━━━ EXTRACT

Well, I guess, from what I observed at least, in Indonesia, they probably allow cigarettes in club/gigs. The Indonesian guys in front of us lit up their cigarettes so casually as if it's totally okay to smoke in an enclosed air-conditioned place. And there we have, Sweden girls kept trying to flash their tits to SHM. 
I don't even get it. 

To some extent, I feel sad that we are such boring people and that we are narrow-minded to have a totally different party life, but I feel safe here. Safe vs. Boring? Hmm. Actually I don't think we are thaaaaat boring, we have fun in a different way. If you can only have fun by resorting to smoking it up, drinking more than you should, then I see that as stupid. We should be responsible for our and others lives. I mean, after the Zouk incident, and all the other road accidents in Singapore, I just feel we should be more careful. I know, I sound like a typical careful Singaporean now even though I'm not. Oh well haha. Will be moving on to next post! See you there!!!!!!



Edited on 31 Jan @ 11:56AM: 
Oh, not forgetting I found this sweet note few weeks after SHM.
Hehe, my qtpie too cute.


Btw, I need to get my phone's camera fixed. There's always this weird purple spot on every picture.
And I can't find the stain on the lens, so it's probably internal. Okay, k bye!!!!





YOOHOO




I AM BACK

How are you guys doing??? Hope your weekend's been awesome!
I'm feeling so much better nowadays, more lively and upbeat now!

Cause I've a lot of things to look forward to!!!!!!!!!


1. INTERNSHIP

My internship is ending in exactly 10 days time (countdown starts now!). It's gonna be a pity cause I really like some of the people in this company. They're really really fun people to be with. Though I haven't figured out what I am gonna do yet, I believe things will work out just fine. I will let my heart take me to wherever I meant to be. I've been okay since primary school transitory, secondary school transitory, I think I will be okay now as well. So I shouldn't fret so much. Thank you so much to all those who've been showing support and showering love, you guys'll be blessed eternally! :-)


2. CHINESE NEW YEAR 

CNY to kids, youngsters and those who are not married means extra income!!!! $$$$ Also, not forgetting all the new clothes we get to wear. Honestly, CNY hasn't felt like CNY ever since my grandpa passed away. It just feels different. This year CNY will be different since my granny is now the most elder in the family tree, relatives will be visiting us instead. We won't be going anywhere, which is convenient but can be quite boring too... Wear nice nice, then stay home. Whuuuuut.

I miss CNY in Malaysia. It's really a lot better. Malaysians who are reading this, I envy you! 


3. SUBMISSION OF FINAL REPORT

This definitely not something that I look forward to, but why I put this in, is because it kinda marks the official end of my internship and that would make me reaaaaally happy. So I decided to plonk this in here though it's a misfit haha.

━━━━━━

> **EXERCISES**:
**A)** Answer the following questions using the blog post.
(i) In how many days does the writer's internship end?
(ii) What appears on every picture taken with the writer's phone camera?
(iii) Who is now the eldest member of the writer's family tree?
**B)** State whether each statement agrees with the blog post. Support each answer with the deciding words of the post, quoted exactly.
(i) The writer found a sweet note a few weeks after SHM.
(ii) The writer's family will travel to visit relatives this Chinese New Year.
(iii) The writer looks forward to submitting the final report.

━━━ STORED DATA

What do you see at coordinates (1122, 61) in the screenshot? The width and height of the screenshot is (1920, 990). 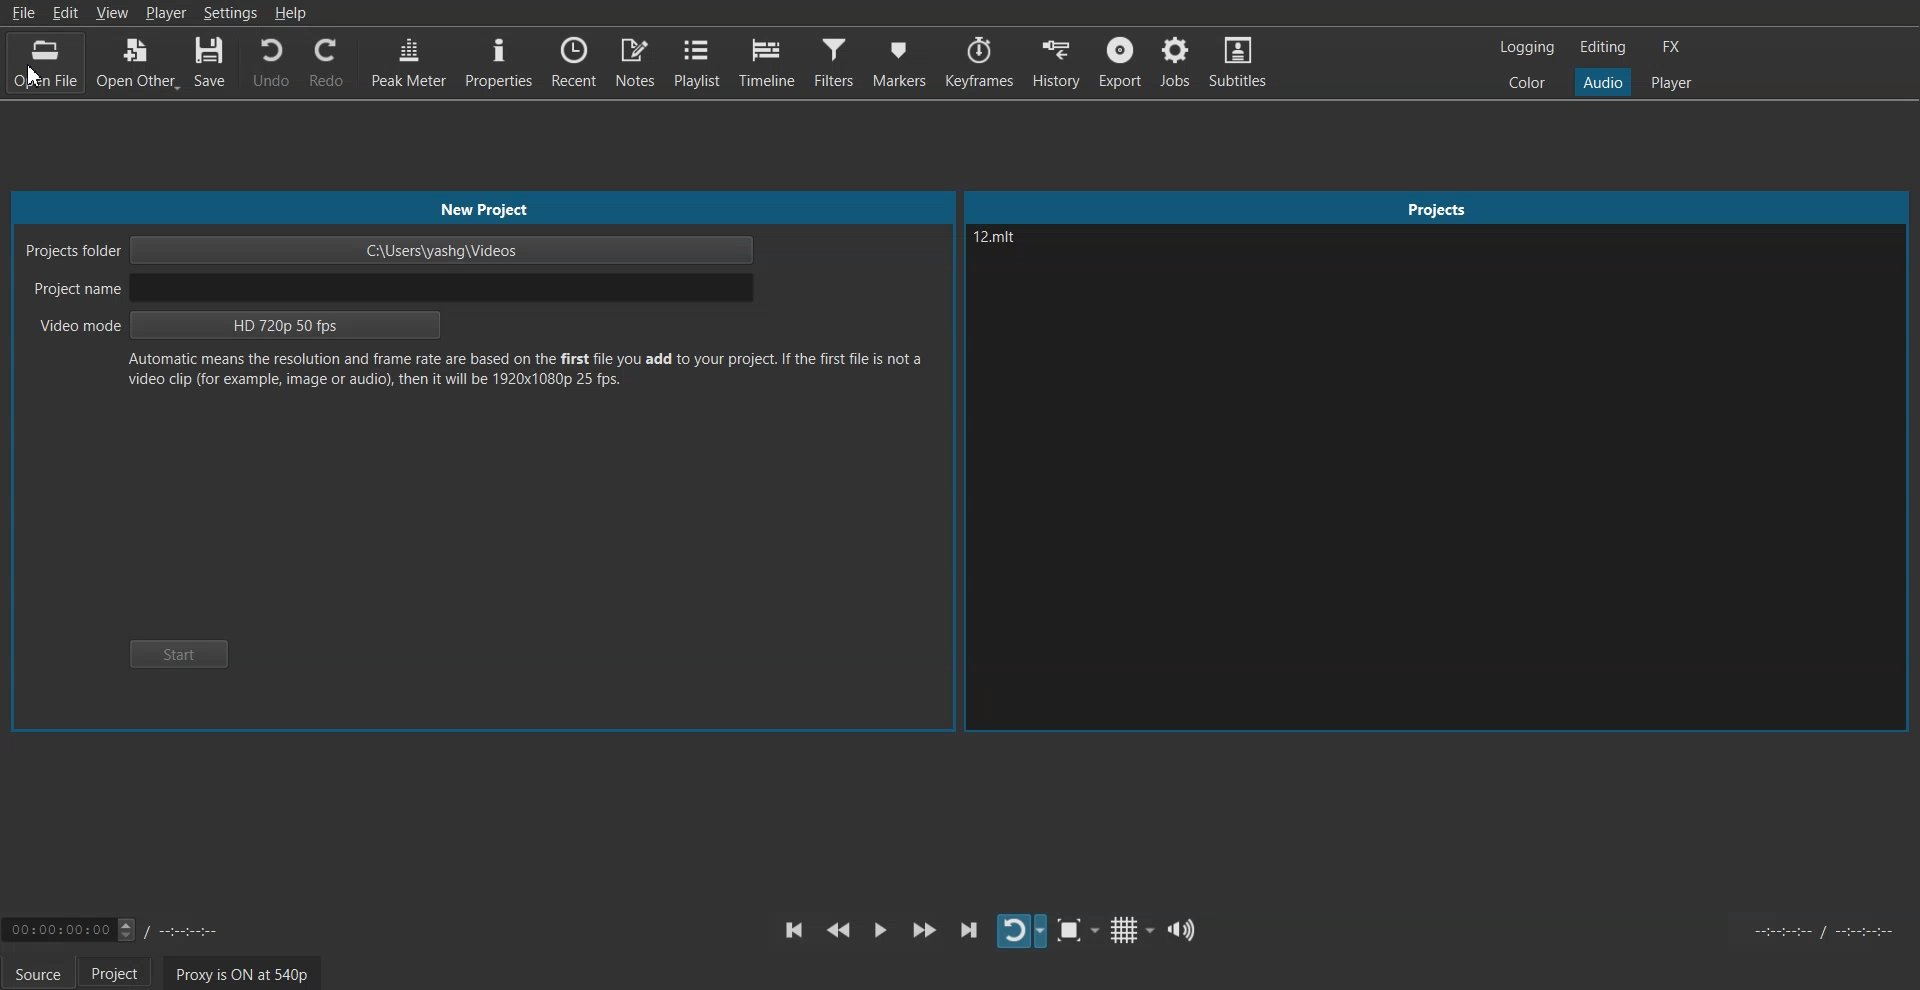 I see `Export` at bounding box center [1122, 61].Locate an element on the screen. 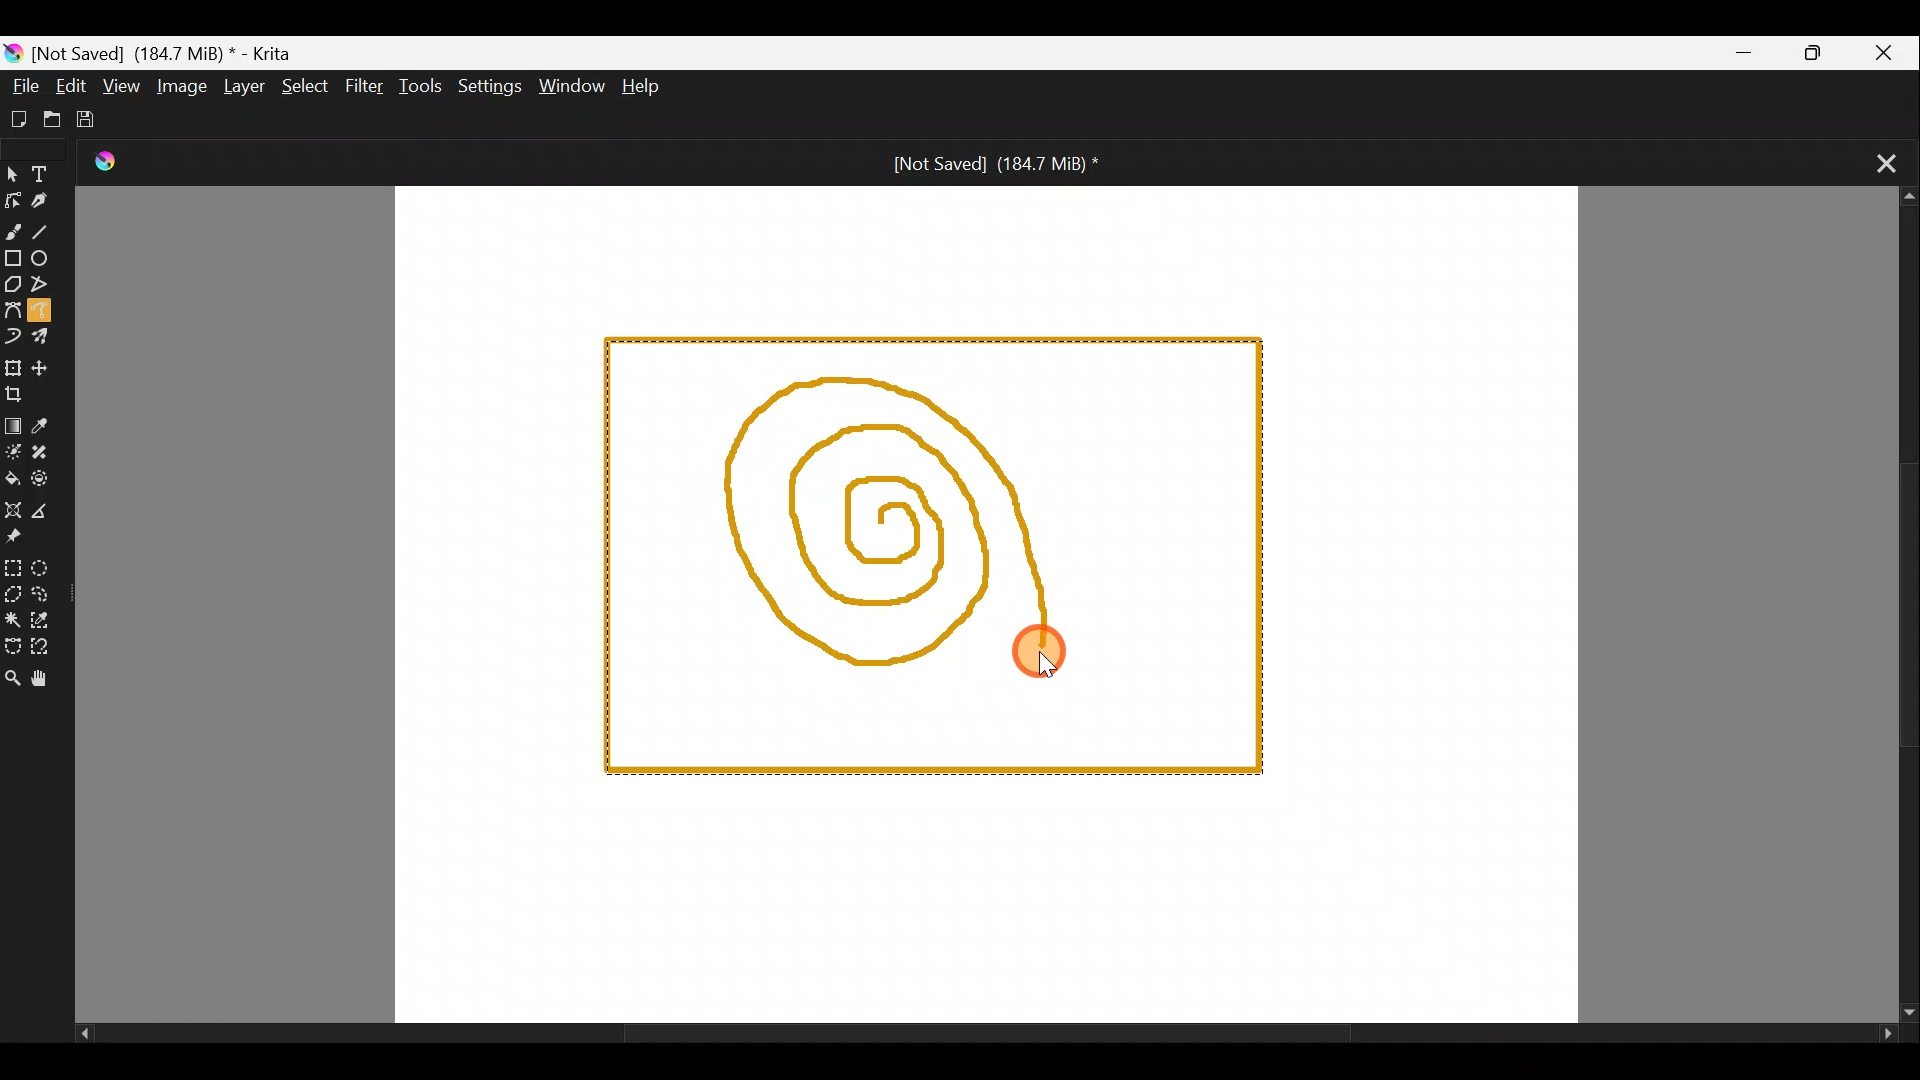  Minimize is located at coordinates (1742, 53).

━━━━━━

> **SOLUTIONS TO THE TASKS**:
**A)**
(i) Exactly 10 days.
(ii) A weird purple spot.
(iii) The writer's granny.

**B)**
(i) Yes: "Oh, not forgetting I found this sweet note few weeks after SHM."
(ii) No: "relatives will be visiting us instead. We won't be going anywhere"
(iii) No: "This definitely not something that I look forward to"